**THE TASK**
Go through the material and pull out every line with the string "entry" in it.

**SOURCE MATERIAL**
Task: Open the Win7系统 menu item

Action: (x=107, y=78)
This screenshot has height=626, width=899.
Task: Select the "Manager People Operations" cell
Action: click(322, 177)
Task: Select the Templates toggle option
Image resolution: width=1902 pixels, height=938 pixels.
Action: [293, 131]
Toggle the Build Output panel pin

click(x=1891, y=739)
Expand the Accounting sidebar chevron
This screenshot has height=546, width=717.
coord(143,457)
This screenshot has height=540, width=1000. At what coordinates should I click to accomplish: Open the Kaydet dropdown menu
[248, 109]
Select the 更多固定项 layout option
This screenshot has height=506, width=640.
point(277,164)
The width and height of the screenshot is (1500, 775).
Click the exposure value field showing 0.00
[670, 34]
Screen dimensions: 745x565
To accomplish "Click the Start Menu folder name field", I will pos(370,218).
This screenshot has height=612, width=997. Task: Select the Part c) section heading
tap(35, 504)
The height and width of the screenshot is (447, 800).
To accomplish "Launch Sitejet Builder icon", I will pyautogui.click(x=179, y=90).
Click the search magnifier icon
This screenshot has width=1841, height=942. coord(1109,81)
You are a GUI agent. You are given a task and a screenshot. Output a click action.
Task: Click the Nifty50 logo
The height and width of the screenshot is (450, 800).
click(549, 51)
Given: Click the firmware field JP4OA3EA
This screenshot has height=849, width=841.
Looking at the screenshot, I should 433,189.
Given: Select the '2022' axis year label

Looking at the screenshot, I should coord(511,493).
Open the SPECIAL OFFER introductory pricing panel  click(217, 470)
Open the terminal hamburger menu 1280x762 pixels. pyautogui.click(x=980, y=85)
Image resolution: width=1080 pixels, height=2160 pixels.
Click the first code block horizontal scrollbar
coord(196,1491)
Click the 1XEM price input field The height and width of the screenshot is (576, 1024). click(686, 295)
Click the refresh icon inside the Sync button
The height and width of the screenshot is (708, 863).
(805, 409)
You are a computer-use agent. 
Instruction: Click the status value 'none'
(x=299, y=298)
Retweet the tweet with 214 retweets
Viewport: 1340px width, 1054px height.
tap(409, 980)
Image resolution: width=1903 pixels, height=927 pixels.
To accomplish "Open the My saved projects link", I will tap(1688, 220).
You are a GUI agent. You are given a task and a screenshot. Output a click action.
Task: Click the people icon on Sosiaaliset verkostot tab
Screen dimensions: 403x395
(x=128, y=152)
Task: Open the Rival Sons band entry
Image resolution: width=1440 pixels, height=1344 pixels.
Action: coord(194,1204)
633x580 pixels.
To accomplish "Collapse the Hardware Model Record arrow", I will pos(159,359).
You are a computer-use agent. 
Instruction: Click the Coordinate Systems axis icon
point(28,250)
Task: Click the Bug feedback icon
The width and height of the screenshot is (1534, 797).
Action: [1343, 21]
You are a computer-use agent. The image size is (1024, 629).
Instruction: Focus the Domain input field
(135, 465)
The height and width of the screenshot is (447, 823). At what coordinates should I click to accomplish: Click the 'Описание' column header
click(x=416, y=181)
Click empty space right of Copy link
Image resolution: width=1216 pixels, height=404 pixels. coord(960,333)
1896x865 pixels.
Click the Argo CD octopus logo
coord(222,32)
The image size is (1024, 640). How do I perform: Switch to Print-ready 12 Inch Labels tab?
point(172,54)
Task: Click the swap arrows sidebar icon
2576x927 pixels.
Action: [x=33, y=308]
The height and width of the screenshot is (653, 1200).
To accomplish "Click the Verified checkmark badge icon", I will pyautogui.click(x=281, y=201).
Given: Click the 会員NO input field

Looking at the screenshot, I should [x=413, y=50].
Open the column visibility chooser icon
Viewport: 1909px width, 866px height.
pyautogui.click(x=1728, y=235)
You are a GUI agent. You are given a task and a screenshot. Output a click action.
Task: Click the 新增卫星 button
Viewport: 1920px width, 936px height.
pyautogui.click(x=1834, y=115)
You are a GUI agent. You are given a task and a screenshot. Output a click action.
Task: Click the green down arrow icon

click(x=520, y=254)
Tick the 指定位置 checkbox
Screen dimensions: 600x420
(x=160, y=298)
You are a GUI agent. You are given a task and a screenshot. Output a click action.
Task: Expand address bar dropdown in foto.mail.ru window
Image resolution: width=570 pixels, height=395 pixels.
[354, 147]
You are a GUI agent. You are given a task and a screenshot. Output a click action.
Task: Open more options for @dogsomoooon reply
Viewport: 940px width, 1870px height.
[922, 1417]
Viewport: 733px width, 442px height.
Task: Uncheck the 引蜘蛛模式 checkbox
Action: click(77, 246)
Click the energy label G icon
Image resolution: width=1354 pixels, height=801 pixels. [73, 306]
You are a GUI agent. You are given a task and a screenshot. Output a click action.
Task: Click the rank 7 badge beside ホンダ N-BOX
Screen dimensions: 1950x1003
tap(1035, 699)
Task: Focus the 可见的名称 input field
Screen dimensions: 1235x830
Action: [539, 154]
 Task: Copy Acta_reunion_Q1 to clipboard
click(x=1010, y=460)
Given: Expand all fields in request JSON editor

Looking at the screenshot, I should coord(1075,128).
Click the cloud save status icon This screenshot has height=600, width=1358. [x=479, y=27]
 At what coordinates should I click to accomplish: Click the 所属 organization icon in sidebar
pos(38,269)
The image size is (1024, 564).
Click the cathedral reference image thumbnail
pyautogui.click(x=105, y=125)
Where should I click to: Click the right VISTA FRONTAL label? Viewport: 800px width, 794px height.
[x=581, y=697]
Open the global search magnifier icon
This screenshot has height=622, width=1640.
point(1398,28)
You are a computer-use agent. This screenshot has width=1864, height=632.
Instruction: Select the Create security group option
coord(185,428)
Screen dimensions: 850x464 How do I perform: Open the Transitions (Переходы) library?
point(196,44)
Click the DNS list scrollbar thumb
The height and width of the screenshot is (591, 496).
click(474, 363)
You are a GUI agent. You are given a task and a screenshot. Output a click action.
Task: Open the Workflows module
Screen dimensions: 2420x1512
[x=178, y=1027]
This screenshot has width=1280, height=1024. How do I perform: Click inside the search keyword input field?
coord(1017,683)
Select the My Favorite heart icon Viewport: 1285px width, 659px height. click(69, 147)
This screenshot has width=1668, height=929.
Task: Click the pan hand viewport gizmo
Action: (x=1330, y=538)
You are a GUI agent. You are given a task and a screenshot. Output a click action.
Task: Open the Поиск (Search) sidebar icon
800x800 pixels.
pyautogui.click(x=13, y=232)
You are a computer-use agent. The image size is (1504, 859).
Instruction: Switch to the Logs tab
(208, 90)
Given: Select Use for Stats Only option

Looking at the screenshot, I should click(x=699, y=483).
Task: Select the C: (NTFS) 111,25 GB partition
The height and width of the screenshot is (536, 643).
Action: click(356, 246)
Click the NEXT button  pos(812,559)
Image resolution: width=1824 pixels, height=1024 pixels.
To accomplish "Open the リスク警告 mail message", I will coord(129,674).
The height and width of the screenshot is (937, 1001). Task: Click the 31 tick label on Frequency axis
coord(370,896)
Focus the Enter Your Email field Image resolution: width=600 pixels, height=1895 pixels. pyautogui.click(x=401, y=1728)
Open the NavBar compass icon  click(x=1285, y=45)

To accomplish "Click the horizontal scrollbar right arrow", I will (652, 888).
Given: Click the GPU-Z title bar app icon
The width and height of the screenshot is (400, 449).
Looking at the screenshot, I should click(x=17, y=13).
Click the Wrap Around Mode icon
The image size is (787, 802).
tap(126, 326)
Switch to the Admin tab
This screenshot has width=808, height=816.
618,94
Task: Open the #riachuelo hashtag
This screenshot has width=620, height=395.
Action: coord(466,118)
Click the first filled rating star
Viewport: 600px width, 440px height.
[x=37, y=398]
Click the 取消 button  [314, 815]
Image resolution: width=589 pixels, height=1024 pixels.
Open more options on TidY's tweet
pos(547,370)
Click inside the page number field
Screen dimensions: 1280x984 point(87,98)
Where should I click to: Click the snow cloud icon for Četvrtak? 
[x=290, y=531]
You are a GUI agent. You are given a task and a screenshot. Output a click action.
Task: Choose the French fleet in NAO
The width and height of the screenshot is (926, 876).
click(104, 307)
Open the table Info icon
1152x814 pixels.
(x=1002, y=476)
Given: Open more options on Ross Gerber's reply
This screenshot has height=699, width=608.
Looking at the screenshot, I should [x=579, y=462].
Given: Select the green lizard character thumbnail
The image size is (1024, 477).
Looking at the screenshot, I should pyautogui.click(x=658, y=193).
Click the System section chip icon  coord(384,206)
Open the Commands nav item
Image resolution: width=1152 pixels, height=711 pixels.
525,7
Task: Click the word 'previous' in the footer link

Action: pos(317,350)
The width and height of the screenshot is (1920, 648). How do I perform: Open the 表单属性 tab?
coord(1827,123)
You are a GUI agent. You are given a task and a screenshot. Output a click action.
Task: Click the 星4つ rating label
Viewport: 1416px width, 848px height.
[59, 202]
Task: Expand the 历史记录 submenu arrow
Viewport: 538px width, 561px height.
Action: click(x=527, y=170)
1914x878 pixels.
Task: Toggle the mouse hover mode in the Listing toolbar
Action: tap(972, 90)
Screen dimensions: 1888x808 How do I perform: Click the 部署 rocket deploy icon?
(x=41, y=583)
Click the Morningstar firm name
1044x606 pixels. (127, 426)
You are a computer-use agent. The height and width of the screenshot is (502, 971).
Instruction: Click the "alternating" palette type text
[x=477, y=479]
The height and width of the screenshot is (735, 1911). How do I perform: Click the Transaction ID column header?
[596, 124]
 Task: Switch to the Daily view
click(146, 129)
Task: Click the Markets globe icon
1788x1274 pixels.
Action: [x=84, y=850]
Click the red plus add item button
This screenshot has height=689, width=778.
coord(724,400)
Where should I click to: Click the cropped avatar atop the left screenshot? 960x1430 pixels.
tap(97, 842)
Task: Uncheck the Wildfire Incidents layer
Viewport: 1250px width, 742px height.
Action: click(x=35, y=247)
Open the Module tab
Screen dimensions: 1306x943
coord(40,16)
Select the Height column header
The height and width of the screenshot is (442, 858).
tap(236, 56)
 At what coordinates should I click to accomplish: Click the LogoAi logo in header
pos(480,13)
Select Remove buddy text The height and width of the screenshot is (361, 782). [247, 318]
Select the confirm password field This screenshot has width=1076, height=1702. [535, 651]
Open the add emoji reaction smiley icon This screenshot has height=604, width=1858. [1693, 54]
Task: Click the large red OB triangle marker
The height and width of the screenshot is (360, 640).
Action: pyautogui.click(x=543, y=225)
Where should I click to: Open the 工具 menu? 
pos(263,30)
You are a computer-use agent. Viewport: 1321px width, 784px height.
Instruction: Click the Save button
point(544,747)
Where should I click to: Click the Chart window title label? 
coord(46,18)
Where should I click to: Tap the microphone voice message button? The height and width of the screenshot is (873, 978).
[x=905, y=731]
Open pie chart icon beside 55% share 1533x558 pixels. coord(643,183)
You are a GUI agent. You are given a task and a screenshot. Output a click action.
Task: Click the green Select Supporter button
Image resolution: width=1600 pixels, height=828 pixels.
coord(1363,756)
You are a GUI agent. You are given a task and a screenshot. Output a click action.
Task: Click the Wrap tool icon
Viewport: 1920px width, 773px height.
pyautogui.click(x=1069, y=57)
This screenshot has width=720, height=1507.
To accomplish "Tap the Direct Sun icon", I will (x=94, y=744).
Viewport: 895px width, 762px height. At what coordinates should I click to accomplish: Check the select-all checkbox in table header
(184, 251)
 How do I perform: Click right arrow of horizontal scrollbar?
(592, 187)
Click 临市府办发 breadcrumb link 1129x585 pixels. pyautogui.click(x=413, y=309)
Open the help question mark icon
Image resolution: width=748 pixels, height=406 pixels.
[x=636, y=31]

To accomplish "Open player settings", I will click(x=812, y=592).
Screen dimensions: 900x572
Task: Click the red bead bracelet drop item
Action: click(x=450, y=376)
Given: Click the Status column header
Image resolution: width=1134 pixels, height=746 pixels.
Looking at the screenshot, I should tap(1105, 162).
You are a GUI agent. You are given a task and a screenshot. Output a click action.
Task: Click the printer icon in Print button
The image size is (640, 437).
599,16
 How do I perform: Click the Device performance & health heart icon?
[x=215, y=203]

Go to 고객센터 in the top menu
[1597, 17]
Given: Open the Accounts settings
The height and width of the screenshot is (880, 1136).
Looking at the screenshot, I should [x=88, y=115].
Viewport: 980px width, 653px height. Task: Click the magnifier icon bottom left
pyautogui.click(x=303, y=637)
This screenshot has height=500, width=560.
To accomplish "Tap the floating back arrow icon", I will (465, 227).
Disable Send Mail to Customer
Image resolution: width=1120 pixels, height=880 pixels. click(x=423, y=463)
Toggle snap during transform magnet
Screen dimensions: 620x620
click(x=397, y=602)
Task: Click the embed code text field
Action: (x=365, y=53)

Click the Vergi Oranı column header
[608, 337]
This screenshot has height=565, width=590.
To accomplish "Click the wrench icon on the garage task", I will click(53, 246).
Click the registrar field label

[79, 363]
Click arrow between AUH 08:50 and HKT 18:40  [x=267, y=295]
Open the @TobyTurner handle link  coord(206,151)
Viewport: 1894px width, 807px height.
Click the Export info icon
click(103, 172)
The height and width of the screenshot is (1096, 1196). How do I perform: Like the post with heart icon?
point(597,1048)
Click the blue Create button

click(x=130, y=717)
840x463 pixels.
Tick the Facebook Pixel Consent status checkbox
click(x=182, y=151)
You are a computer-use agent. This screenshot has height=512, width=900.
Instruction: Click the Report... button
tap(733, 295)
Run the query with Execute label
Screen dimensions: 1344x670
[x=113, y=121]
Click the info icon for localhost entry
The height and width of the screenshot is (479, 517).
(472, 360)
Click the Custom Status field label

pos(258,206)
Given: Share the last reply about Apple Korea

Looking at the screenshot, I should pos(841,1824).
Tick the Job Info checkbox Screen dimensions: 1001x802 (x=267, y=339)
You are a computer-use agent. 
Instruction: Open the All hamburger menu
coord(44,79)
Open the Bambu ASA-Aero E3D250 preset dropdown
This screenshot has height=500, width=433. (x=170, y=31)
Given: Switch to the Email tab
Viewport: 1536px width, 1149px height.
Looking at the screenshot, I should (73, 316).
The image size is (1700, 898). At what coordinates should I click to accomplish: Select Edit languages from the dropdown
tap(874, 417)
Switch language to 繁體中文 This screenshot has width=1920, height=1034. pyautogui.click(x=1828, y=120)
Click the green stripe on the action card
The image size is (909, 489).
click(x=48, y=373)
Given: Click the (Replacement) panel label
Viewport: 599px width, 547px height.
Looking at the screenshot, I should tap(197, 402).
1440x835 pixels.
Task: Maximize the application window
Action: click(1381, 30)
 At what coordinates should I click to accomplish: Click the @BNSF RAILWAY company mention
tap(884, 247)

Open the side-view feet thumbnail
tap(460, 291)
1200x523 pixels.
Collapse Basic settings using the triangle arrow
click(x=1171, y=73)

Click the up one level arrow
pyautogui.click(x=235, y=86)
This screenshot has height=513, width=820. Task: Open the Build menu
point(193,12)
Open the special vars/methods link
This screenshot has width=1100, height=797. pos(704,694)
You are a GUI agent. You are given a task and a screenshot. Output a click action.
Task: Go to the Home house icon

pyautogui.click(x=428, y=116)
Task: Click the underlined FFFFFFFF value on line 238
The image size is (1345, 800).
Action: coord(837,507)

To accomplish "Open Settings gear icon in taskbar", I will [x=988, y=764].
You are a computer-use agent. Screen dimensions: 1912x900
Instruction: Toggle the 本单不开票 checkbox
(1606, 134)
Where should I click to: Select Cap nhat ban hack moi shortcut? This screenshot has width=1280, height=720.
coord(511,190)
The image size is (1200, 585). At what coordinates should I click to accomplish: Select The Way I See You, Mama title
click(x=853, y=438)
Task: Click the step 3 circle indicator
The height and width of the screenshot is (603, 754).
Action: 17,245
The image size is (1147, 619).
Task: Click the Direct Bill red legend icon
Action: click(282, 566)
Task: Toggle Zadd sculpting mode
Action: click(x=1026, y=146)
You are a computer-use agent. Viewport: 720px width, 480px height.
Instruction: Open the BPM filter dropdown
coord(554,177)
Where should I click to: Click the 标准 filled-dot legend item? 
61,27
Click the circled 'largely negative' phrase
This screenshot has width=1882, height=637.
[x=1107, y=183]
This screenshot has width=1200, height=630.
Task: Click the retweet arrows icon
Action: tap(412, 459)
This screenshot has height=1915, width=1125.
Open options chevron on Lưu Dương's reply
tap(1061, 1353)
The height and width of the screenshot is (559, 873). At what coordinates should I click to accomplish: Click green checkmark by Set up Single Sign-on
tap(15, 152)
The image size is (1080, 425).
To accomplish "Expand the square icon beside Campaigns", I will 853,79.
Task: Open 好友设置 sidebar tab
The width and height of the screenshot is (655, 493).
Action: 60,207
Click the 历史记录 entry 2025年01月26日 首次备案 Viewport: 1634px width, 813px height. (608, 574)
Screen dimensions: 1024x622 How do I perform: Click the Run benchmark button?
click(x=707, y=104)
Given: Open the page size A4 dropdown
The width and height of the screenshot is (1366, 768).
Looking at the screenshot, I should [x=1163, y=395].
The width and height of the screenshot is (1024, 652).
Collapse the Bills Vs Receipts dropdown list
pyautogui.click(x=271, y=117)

**SOLUTION BELOW**
Task: Open the Rival Sons band entry
Click the info icon for localhost entry
Click the 历史记录 entry 2025年01月26日 首次备案 Viewport: 1634px width, 813px height. (608, 574)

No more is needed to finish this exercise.